地板龟裂,陈潜整个人借着这一按之力腾身而起,向后退去。
“反应不错,可惜实力差了点。”女子对陈潜的动作丝毫不以为意,衣袖一双白皙小手猛的探出!
手出突然,如灵蛇吐信,充满弹力、劲道!其出击速度,比之陈潜的后退还要快上几分,五指大张,转眼间就侵到了他面前!
手化影,劲如钉,防不胜防!
蛇手,灵蛇出洞!
“好快!”
陈潜脸上没有丝毫慌乱,意识到自己后退无用后,他猛的一挺腰杆、双脚用力一蹬地,改退为停,人如长松,臂如大枪,右臂一拳挺出,直袭对面女子面庞。
不退反攻,一气呵成!
破阵拳法,直捣黄龙!
情势紧迫之下,陈潜身体本能就发出了一式杀招!
劲力压迫!传导!爆发!
一环环的波纹状皮肤波动,在陈潜的右臂上闪现而出,一拳突击,拳风随行。
“好身手!好应对!”
女子的白嫩的脸上闪过一丝错愕、意外。
“可惜……”
她话音未落,那袭来的白洁手臂,忽如长蛇般扭曲起来,形如水湾,完全违背了人体常态,如同一根鞭子般向着陈潜击出的拳臂缠去。
蛇手,九曲八弯!
一声声“嗤嗤”之声不断从她弯曲的手臂上传来。
听到这个声音,陈潜终于变sè。
“血沸声!气血转换!这萝莉居然是气血境武者!她这一式变招,招内蕴含真气,如果缠实在了,我这条手臂就算不废掉,也要重伤!”
千钧一发之际,陈潜的心中反而一片宁静,脑海中一个画面一闪而过!
画面中,面容呆滞的陈潜正击打出一式直捣黄龙,只是招到中途忽然一个收肘,变实为虚,形成了一击虚招!
画面闪过,陈潜的身体本能的按照记忆中的变化,提气、收劲、耸肩、收肘、拳头横扫,居然堪堪在险之又险的情况下,避过了那极速缠过来的白皙手臂。
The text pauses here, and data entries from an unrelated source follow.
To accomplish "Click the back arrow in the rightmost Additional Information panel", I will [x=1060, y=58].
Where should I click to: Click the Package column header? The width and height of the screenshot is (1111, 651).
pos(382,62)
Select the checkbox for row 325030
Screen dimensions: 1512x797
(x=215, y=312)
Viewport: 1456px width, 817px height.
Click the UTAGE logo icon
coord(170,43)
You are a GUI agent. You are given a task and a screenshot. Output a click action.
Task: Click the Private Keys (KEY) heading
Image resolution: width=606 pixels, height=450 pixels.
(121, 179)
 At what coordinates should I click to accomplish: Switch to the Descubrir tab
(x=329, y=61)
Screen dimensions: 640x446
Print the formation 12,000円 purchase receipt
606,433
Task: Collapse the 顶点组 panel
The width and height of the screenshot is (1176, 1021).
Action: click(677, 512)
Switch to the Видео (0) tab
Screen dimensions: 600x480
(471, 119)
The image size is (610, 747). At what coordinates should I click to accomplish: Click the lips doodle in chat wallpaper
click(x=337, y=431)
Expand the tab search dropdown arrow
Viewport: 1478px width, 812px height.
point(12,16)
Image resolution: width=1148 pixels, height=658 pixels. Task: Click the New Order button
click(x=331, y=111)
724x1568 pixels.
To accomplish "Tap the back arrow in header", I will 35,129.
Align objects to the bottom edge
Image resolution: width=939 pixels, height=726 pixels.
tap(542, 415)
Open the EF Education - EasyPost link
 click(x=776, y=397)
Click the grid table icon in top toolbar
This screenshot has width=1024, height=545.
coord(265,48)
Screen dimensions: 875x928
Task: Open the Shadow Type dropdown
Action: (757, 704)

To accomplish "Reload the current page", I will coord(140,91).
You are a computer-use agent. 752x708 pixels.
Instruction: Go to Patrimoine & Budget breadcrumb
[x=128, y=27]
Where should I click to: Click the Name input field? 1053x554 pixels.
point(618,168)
一时间,四周仿佛瞬间安静,种种景象尽皆褪去,只留下交手的二人——
陈潜的脸上无喜无悲,眼中略显迷茫,似乎在回忆什么,而对面的女子则是一脸惊讶,樱唇无意识的张开。
要知道,武者击拳可不像普通人挥拳头那样简单,一拳一式都是劲力凝聚,是全身肌肉运动的结晶,一拳击出全身支撑,劲力所至筋骨震动!所以才有固定的套路、招式。
如果胡乱改动,先不说劲力奔涌下能否真正变动,单是后果就让人心畏,轻则劲力变动、打空,严重的很可能劲道反噬,伤筋动骨!
陈潜这一拳临时变动,躲过了女子的缠击,但并没有结束,一拳横扫之后,弯曲的手肘倏地再次挺直,宛如极度弯曲的枪杆重新弹直一样,爆发出惊人的力量,拳头如被弹簧推动般,径直打在了女子的肩膀上。
啪!
拳肩相接,发出的不是撞击声,而是有如甩动衣袖时产生的脆响。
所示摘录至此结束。